Les autorités judiciaires lancent un appel pressant aux femmes susceptibles d’avoir été victimes d’un ancien haut fonctionnaire du ministère de la Culture, Christian Nègre. L’homme, mis en examen pour des faits qualifiés d' »administration de substance nuisible » et « d’atteinte à l’intimité », est soupçonné d’avoir drogué des centaines de femmes entre 2009 et 2018 afin de les contraindre à uriner en sa présence.
L’affaire, décrite comme « complètement folle » et relevant de la « perversion », a éclaté en 2018 après la plainte d’une femme qui avait surpris l’individu en train de la photographier sous une table lors d’un entretien.

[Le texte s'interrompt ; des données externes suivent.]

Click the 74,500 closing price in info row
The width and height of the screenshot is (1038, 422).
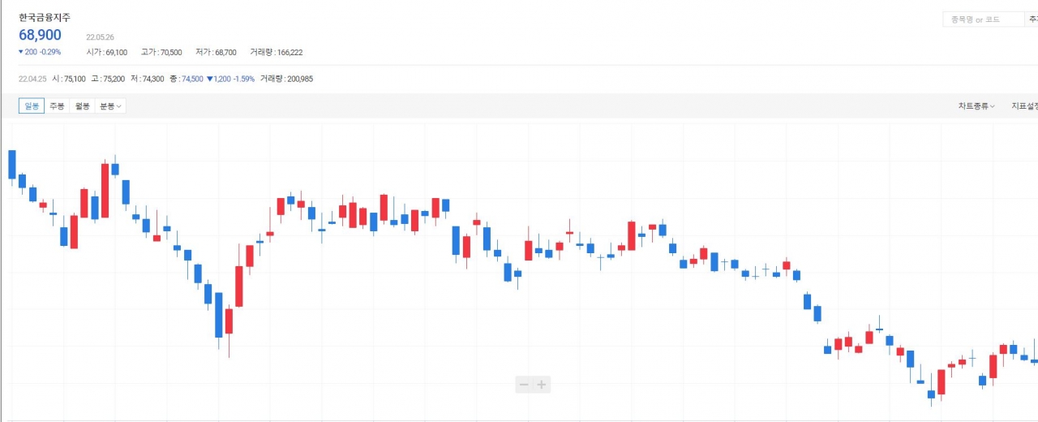[192, 79]
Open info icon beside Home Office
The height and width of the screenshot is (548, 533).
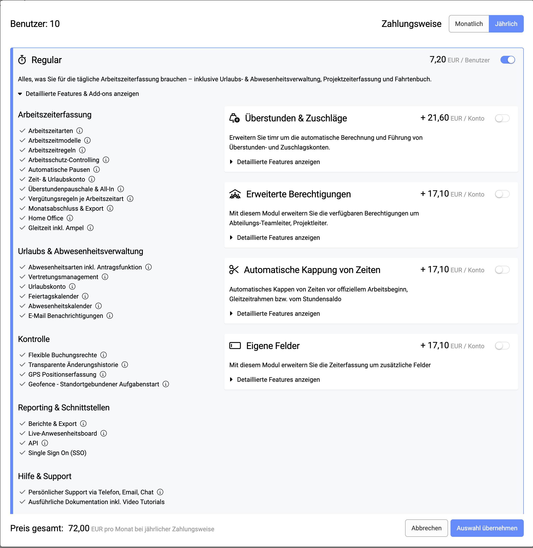point(70,218)
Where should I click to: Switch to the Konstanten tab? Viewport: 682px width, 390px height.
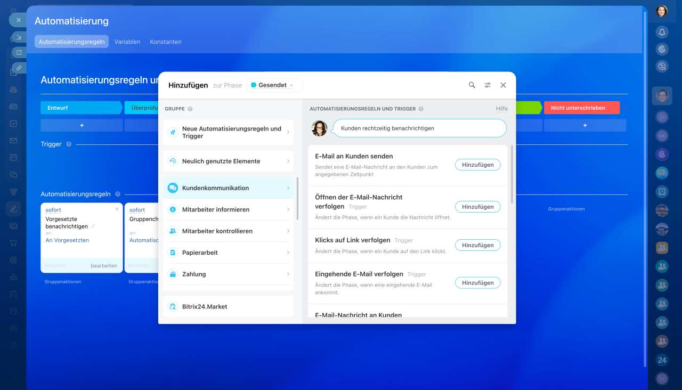[x=165, y=42]
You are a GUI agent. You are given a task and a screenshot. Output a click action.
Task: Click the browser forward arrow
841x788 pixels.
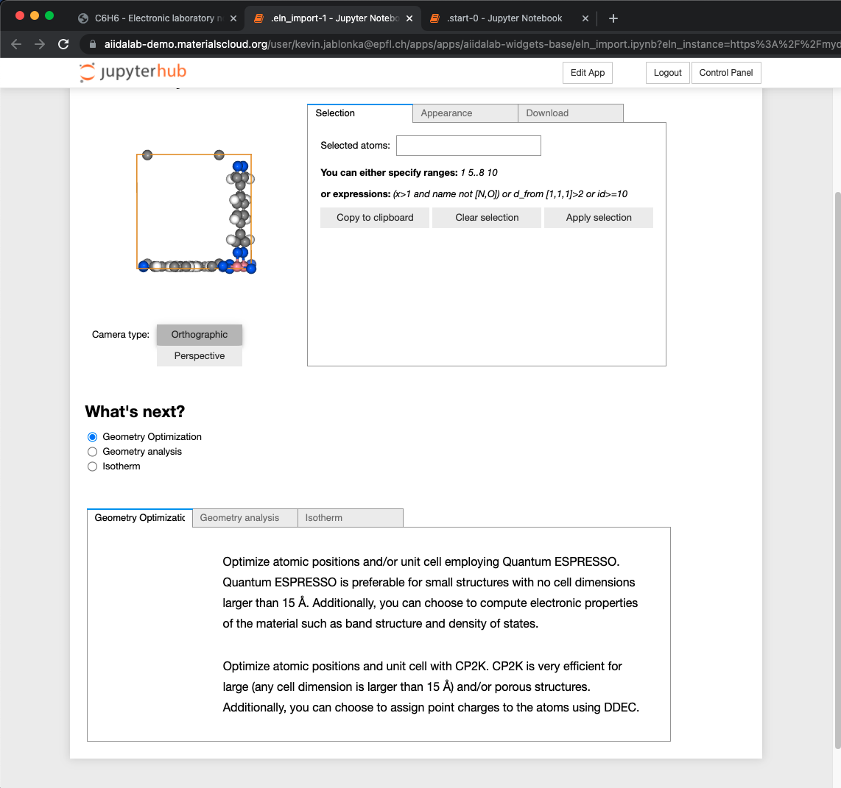(x=40, y=44)
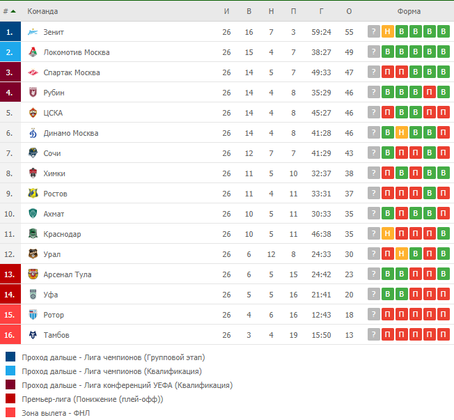
Task: Click the Спартак Москва club logo
Action: coord(33,72)
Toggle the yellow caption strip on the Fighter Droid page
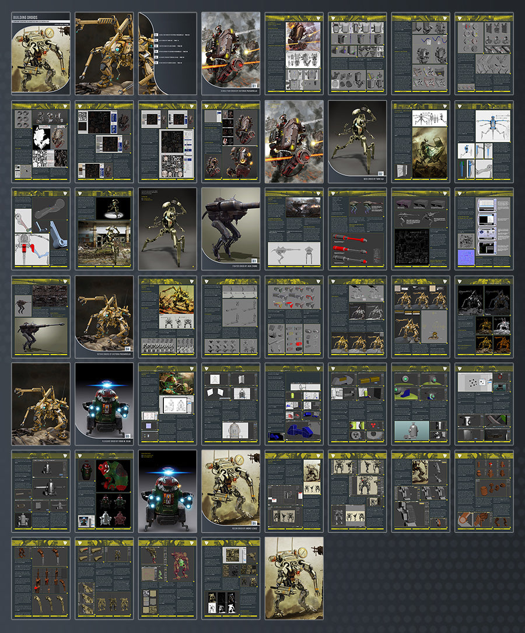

Les investigations ont par la suite révélé l’existence d’un tableau répertoriant 181 rencontres, au cours desquelles il aurait administré des substances diurétiques dans des boissons à ses interlocutrices.
À ce jour, près de 250 victimes potentielles ont été identifiées, et plus de 180 se sont déjà constituées parties civiles. Le parquet de Paris, par la voix de la procureure Laure Beccuau, exhorte maintenant toute personne non encore entendue à se signaler « au plus vite » à l’Office central de répression des violences aux personnes (OCRVP). L’objectif est de clore les investigations d’ici la fin de l’année.
Cet appel intervient dans un contexte de vives tensions. Des victimes et leurs avocats ont récemment exprimé leur exaspération face à la lenteur de l’instruction, ouverte il y a déjà plusieurs années. La rapidité soudaine demandée aux femmes pour se manifester est vivement critiquée. Me Louise Beriot, avocate de plusieurs plaignantes et porte-parole de la Fondation des Femmes, dénonce un délai « extrêmement choquant ». Elle estime que ce travail d’identification aurait dû être mené bien plus tôt et craint une « victimisation secondaire », arguant que certaines victimes n’ont toujours pas accès à une expertise judiciaire officielle.
Parallèlement, la question de la responsabilité et de l’indemnisation reste épineuse. Si certaines victimes ont obtenu réparation en engageant la responsabilité de l’État, d’autres, qui s’étaient rendues au ministère pour de prétendus entretiens de recrutement, se sont vu refuser la protection fonctionnelle de l’administration, au motif qu’elles n’étaient pas agents publics.
Les enquêteurs espèrent finaliser les auditions d’ici la fin du mois de mars, ouvrant la voie à de nouvelles expertises et à une éventuelle instruction complémentaire avant la tenue d’un procès.